Exercise:
The expected output is exactly the lines below, starting at the line with "Task: Toggle the sidebar panel expand icon" and ending at the line with "Check the New Recording 2 checkbox", both included; no other line belongs in it.

Material for this exercise:
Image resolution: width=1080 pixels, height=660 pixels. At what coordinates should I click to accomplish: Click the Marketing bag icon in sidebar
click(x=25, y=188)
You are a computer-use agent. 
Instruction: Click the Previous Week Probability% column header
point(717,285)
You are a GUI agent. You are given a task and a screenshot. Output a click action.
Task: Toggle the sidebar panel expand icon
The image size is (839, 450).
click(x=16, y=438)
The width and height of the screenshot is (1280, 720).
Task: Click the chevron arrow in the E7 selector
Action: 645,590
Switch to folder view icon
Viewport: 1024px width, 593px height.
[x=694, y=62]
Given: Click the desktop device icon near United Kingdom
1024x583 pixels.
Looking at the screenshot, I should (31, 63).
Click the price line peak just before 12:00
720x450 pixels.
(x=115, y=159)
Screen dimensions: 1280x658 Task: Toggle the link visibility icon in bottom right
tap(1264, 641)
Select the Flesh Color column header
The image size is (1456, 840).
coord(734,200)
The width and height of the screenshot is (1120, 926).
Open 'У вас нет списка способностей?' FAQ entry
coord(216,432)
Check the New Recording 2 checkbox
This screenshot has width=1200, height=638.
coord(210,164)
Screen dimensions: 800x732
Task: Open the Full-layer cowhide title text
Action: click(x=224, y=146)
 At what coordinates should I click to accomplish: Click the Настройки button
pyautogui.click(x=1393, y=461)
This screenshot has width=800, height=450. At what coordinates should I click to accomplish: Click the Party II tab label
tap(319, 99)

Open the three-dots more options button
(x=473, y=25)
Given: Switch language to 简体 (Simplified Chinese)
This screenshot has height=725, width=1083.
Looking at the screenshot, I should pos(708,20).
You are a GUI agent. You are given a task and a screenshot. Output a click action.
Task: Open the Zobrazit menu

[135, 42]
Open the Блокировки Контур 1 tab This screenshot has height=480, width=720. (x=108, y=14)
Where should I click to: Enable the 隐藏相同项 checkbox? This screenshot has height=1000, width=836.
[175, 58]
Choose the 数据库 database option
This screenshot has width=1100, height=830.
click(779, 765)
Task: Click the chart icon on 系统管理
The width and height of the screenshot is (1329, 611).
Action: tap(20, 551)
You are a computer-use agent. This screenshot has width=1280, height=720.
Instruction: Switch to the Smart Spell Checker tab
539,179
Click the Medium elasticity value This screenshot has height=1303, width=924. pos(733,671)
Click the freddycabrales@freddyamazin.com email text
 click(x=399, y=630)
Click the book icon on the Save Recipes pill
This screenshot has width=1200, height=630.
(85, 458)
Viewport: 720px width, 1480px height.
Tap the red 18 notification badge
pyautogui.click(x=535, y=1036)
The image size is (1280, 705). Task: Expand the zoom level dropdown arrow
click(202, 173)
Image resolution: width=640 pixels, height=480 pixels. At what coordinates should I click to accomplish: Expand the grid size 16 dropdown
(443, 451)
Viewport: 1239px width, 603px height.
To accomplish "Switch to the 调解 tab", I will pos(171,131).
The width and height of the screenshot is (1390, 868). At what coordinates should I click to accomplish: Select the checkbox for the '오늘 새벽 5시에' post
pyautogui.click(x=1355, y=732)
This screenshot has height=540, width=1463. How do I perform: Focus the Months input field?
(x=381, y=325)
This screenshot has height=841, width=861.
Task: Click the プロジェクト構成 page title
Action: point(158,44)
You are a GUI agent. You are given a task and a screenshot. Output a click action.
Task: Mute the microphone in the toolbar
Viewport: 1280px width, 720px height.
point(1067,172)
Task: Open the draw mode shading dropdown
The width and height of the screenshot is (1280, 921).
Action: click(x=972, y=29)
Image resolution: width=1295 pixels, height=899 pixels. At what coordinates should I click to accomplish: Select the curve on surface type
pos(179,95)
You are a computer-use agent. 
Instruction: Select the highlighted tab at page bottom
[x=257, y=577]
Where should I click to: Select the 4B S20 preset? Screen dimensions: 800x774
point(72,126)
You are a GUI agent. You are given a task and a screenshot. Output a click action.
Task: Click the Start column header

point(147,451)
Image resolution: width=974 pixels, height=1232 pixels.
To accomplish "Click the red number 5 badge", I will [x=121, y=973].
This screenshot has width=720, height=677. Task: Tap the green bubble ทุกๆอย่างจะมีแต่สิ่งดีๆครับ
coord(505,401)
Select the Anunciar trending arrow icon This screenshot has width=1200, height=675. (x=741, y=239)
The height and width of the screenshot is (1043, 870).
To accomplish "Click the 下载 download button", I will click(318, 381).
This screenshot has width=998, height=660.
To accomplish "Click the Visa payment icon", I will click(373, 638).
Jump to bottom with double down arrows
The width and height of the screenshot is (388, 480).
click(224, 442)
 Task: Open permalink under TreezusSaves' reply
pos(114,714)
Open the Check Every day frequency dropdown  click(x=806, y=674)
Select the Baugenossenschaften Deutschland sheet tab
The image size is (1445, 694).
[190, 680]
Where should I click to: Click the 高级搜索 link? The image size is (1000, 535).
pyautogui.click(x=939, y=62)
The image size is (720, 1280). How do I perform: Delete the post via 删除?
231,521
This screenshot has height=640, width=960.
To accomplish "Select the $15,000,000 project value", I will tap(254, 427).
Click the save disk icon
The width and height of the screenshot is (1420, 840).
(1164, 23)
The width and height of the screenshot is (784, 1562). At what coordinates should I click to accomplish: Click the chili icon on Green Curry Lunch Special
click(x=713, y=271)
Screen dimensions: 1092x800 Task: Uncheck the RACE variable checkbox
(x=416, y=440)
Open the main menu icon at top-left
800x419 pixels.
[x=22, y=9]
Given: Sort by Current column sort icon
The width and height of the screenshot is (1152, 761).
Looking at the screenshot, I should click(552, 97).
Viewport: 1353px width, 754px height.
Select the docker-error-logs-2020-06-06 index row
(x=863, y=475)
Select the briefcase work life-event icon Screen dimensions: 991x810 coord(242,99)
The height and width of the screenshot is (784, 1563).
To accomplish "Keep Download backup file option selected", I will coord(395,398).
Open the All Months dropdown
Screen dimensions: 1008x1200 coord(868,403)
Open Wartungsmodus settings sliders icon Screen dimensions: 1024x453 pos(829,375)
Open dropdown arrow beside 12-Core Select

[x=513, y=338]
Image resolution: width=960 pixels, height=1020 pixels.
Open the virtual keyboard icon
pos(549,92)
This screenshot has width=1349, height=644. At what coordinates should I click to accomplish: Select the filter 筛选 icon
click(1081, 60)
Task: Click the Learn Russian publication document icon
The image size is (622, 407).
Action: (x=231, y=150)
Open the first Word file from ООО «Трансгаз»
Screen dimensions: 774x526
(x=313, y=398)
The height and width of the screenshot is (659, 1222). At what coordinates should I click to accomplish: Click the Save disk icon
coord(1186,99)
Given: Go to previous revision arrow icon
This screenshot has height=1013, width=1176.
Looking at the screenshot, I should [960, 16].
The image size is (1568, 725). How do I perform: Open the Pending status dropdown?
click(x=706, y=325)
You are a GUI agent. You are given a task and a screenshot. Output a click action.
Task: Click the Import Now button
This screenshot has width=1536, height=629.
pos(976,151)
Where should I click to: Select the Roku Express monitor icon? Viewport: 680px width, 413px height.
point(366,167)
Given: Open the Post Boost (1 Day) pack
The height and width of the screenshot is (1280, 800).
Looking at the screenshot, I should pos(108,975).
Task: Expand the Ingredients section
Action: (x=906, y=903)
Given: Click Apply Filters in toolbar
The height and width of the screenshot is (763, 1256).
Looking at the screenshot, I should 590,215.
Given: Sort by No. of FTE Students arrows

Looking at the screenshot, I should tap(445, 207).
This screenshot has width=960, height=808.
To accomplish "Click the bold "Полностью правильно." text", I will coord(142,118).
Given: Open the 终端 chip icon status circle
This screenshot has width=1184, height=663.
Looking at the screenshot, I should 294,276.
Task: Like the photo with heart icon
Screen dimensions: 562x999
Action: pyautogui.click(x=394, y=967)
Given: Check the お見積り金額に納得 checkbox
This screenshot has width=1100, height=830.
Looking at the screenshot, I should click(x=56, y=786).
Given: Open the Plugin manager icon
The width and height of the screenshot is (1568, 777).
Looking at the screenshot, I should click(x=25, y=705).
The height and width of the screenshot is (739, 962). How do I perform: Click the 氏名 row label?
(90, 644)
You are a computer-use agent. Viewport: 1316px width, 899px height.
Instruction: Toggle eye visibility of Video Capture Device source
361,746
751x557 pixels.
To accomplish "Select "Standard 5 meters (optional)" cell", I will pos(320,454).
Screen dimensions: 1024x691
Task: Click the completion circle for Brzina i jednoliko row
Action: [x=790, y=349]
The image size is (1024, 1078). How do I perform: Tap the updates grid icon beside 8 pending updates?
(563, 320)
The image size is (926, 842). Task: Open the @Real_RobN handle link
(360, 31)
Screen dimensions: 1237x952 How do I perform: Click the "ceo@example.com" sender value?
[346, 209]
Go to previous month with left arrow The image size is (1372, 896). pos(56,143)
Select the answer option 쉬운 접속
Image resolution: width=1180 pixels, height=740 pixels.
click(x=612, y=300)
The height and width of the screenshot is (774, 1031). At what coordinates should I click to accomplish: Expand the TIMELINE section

Output below:
Task: Toggle the sidebar panel expand icon
The image size is (839, 450).
click(x=16, y=438)
The width and height of the screenshot is (1280, 720).
Task: Click the chevron arrow in the E7 selector
Action: 645,590
Switch to folder view icon
Viewport: 1024px width, 593px height.
[x=694, y=62]
Given: Click the desktop device icon near United Kingdom
1024x583 pixels.
Looking at the screenshot, I should (31, 63).
Click the price line peak just before 12:00
720x450 pixels.
(x=115, y=159)
Screen dimensions: 1280x658 Task: Toggle the link visibility icon in bottom right
tap(1264, 641)
Select the Flesh Color column header
The image size is (1456, 840).
coord(734,200)
The width and height of the screenshot is (1120, 926).
Open 'У вас нет списка способностей?' FAQ entry
coord(216,432)
Check the New Recording 2 checkbox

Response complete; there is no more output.